Question : Que se passe-t-il si je ne conteste pas dans les 45 jours ?
Réponse : La suspension préfectorale devient définitive. Vous perdez votre permis pour la durée prononcée (jusqu'à 6 mois). Vous ne pourrez plus contester cette décision.
Question : Un avocat peut-il vraiment aider à sauver mon permis ?
Réponse : Oui. Dans 50% des dossiers, des vices de forme sont identifiés (absence de 48SI, radar non homologué, éthylomètre défaillant).
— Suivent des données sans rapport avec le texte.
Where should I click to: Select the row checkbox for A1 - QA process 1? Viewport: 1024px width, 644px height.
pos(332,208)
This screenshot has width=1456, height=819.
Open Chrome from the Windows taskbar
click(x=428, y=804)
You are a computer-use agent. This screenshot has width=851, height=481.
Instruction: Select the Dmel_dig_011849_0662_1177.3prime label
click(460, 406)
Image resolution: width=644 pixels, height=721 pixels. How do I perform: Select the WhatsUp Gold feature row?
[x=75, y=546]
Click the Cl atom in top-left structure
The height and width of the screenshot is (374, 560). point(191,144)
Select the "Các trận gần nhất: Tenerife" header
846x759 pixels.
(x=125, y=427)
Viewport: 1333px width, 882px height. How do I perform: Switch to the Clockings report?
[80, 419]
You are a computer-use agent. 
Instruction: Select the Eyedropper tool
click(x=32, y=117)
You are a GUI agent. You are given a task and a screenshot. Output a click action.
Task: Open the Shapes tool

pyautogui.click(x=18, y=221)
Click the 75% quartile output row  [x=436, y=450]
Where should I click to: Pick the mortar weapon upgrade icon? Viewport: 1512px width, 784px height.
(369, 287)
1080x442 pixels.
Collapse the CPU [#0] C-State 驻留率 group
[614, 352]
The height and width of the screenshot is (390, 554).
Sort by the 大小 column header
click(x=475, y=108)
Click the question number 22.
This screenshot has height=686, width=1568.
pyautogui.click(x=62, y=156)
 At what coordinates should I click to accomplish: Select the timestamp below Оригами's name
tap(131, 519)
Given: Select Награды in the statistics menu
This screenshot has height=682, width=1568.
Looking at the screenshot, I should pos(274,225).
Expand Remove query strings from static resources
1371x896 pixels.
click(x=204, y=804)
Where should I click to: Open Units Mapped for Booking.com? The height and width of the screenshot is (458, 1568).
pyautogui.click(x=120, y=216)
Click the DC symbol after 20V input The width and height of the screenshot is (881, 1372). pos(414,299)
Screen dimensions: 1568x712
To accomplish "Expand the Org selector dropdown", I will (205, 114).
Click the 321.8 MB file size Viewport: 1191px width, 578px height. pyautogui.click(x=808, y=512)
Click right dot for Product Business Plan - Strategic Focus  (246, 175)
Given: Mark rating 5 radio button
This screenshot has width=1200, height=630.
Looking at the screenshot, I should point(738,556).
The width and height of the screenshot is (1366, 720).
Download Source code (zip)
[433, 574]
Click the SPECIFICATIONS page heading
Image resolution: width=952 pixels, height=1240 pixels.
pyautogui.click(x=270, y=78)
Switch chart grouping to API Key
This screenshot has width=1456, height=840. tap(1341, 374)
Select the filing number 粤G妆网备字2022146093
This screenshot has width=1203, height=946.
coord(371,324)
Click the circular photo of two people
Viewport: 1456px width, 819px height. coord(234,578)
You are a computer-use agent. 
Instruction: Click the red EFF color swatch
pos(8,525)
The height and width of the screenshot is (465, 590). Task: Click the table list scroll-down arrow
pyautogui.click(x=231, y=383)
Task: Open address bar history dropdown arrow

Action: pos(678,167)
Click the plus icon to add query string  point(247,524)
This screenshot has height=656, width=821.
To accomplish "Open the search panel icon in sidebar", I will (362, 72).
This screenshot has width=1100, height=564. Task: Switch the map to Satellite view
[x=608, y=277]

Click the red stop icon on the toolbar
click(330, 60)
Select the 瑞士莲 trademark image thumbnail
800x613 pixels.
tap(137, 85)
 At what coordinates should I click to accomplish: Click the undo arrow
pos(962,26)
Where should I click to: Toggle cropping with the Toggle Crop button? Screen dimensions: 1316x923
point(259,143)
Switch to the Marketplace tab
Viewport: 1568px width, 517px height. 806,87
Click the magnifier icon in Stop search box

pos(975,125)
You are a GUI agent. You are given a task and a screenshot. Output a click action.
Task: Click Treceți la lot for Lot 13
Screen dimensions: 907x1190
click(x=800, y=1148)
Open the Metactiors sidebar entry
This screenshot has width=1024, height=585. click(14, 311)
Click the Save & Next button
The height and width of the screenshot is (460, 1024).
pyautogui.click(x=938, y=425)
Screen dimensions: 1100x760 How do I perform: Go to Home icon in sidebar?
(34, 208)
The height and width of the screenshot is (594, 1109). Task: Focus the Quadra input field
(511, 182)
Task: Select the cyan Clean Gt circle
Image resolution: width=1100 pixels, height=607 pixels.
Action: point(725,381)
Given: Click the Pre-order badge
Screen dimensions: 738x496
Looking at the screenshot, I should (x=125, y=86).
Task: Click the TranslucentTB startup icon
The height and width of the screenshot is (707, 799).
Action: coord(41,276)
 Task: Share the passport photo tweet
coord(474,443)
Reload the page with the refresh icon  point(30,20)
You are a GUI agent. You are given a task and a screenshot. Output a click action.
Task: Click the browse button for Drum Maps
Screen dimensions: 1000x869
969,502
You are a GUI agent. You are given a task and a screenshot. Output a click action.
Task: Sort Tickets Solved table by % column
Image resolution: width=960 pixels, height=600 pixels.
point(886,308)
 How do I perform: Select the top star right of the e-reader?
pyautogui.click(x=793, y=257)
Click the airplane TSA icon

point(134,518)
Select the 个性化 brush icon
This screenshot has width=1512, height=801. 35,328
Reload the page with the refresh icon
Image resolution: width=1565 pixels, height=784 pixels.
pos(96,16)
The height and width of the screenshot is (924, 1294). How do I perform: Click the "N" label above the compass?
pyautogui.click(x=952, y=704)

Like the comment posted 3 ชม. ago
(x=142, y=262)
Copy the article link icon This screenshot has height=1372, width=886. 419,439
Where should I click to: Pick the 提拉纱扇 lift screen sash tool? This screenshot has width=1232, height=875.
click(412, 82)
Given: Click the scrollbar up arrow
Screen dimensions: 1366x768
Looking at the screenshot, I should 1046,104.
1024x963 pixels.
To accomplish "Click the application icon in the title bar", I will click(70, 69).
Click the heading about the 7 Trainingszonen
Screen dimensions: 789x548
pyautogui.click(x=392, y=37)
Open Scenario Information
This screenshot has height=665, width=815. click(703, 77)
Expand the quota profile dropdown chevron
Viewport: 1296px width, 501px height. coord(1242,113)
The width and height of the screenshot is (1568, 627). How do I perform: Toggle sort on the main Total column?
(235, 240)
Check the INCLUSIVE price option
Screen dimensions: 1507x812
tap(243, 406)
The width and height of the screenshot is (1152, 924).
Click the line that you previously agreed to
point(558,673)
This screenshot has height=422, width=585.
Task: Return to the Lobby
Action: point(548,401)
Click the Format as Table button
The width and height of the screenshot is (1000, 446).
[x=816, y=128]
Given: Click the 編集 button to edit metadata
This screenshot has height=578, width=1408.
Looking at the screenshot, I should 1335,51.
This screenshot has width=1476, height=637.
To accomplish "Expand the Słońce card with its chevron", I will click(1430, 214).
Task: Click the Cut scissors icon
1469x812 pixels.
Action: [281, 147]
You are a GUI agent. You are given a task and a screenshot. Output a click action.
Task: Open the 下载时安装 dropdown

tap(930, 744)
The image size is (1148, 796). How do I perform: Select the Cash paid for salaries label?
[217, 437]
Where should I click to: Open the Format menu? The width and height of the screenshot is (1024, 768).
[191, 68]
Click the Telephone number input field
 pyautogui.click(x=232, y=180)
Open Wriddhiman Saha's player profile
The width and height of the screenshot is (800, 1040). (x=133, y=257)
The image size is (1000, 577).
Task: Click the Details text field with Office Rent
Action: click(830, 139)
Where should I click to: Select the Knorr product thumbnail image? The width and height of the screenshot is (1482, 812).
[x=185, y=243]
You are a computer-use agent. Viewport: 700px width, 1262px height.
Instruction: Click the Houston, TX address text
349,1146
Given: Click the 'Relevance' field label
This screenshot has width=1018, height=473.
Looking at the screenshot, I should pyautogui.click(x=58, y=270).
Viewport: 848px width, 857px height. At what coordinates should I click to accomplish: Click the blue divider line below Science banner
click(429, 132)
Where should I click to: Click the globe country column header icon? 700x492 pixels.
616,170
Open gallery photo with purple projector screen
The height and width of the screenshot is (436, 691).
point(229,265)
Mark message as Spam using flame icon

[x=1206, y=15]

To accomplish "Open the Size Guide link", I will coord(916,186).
Un avocat spécialisé peut faire annuler la procédure ou obtenir une réduction significative de la peine.
Question : Qu'est-ce qu'un permis blanc et puis-je en bénéficier ?
Réponse : Le permis blanc est un permis à points limités (4 points) délivré par le tribunal. Il permet de conduire sous conditions (pas d'alcool, respect des limitations). Il est accordé dans certains cas, notamment pour les conducteurs qui ont besoin de leur permis pour travailler.
Question : La récidive est-elle plus grave ?
Réponse : Oui. En cas de récidive dans les 5 ans, les peines sont doublées : amende jusqu'à 7 500 €, emprisonnement jusqu'à 1 an, suspension jusqu'à 5 ans. L'invalidation du permis est souvent prononcée.
Question : Puis-je conduire pendant la procédure de contestation ?
Réponse : Non. La suspension préfectorale est exécutoire immédiatement. Vous ne pouvez pas conduire tant que la suspension est en vigueur. Conduire pendant cette période est un délit de conduite malgré suspension (Art. L224-16) puni de 2 ans d'emprisonnement.